### Page extract
____

>>>   Gabriel is about
>>> to commit a Least Recently Used cache to GWC, which will allow an admin
>>> to set a total max for the cache.
> Right now the diskquota is an opt-in process meaning there's no global
> cache size cap, but you need to set the limit on a layer by layer basis.
> I think it would be easy to add a global limit so any non explicitly
> configured layer gets evenly capped to cope up with the global limit.
> How does that sound?
>

That's an ok measure, if the truly global limit is hard.  But I think 
it's a lot more likely that we'll have a few layers that get a ton of 
access, and a number that just get viewed a couple times.  It'd be much 
better if the few that get accessed a ton have bigger caches at the 
expense of those that get rarely accessed.

But if that's hard then go ahead and build it the easy way, and we can 
see the actual nature of use.

>     So we could let people add any layer,
>>> but the admin of GeoNode can configure it to just cache the most used
>>> tiles, up to a limit they set, be it 100 megs or 2 terabytes.  For this
>>> first step the caches may just get invalid, but the admin would have the
>>> ability to truncate them in the GWC admin.
>>>
>> LRU worries me a bit; if we set the disk limit too low we may just end
>> up with a lot of cache churn for little/no performance benefit.

I think we should just default it to be quite high.  And recommend 
people turn it off if they really don't have much disk space.  I just 
think we should put some limit (50 gigs?) so everyone running geonodes 
doesn't always run out of space.  I can see an argument that we should 
just wait till that happens, but I'm pretty sure if we start caching 
every remote and local layer we'll get there pretty fast.

> In my mind, GeoWebcache is "incomplete" as a product until we add the
> following enhancements:
>    - configuration option to cache layers only up to a certain zoom
> level, and from that level on, defer to pure proxy mode
>    - diskquota, which is kind of in beta testing now
>    - Identify and avoid seeding empty tiles. This can be easily done with
> the JAI Extrema operation (or even Histogram) or the user might
> configure a no-data color for the layer?
>    - Definition of an area of interest, so that a geometry defines the
> allowed seeding area for a layer
>

I agree on all this, though we should definitely integrate before we're 
complete.  Indeed for fully complete I'd add gui configuration, ideally 
through the GeoNode.


>>> * Cache local layers, coordinating with Style changes.  I think Arne may
>>> have coded this up, at least for the embedded GWC.
> Yes. The problem with the embedded GWC is that is completely wipes out
> the entire layer cache upon _any_ modification, including WFS
> transactions, resulting too heavily truncated caches. You
> add/remote/edit a single feature, the whole layer cache is discarded.
> There's room to improve that based on bounding box/bounding polygon with
> some stuff created for the GeoRSS module though.

+1.  We're not doing any GeoNode editing now though, so it's fairly moot.

>     We could perhaps
>>> start with just doing the cache on the embedded maps, since those won't
>>> have people switching to 'style mode'.  Maybe that intermediary step
>>> isn't necessary, but when we're in the map composer view we want to be
>>> sure that when people are styling they're not seeing GWC tiles.
> Related: I've been wondering since some time now if it wouldn't make
> sense to also integrate the WMS service endpoints for WMS and GWC, like
> in GWC being a front barrier for /geosever/wms instead of having to
> explicitly go through /geoserver/gwc?service=WMS...

____

### Dataset records
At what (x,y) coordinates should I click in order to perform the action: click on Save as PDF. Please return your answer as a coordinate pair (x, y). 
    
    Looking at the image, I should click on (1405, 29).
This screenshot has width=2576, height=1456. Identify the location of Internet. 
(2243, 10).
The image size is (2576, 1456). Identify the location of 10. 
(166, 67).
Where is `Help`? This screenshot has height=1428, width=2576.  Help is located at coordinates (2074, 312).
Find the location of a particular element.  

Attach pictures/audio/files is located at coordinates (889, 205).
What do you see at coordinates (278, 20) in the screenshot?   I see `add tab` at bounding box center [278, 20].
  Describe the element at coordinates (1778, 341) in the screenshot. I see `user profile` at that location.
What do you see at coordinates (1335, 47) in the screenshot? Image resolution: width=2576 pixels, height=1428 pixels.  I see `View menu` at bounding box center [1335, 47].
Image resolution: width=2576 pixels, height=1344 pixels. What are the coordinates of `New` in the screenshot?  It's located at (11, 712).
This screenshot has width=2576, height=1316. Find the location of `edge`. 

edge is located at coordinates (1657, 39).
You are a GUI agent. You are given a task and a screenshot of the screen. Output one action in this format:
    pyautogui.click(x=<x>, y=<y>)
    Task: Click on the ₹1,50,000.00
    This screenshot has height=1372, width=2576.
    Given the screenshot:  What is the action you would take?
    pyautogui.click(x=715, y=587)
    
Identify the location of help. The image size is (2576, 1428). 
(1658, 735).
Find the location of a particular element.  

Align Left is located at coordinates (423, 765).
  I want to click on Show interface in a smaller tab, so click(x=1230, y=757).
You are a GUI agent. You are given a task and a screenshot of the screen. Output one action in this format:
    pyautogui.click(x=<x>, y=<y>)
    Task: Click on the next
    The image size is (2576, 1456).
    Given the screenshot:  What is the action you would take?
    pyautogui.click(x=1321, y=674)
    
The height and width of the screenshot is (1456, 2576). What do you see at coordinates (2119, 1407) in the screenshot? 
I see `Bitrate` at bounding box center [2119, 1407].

____

### Set of tasks
#1 According to the GeoWebCache thread, what does the embedded GWC do to the layer cache upon any modification?
#2 Convert the rows into a JSON list of strings, one string per line, with blank lines left out. Start with the line containing "I want to click" and continue through the end of the rows.
The GeoWebCache thread and the rows were taken from unrelated sources.

### Response list
#1 It completely wipes out the entire layer cache, including on WFS transactions.

#2
[
  "  I want to click on Show interface in a smaller tab, so click(x=1230, y=757).",
  "You are a GUI agent. You are given a task and a screenshot of the screen. Output one action in this format:",
  "    pyautogui.click(x=<x>, y=<y>)",
  "    Task: Click on the next",
  "    The image size is (2576, 1456).",
  "    Given the screenshot:  What is the action you would take?",
  "    pyautogui.click(x=1321, y=674)",
  "The height and width of the screenshot is (1456, 2576). What do you see at coordinates (2119, 1407) in the screenshot? ",
  "I see `Bitrate` at bounding box center [2119, 1407]."
]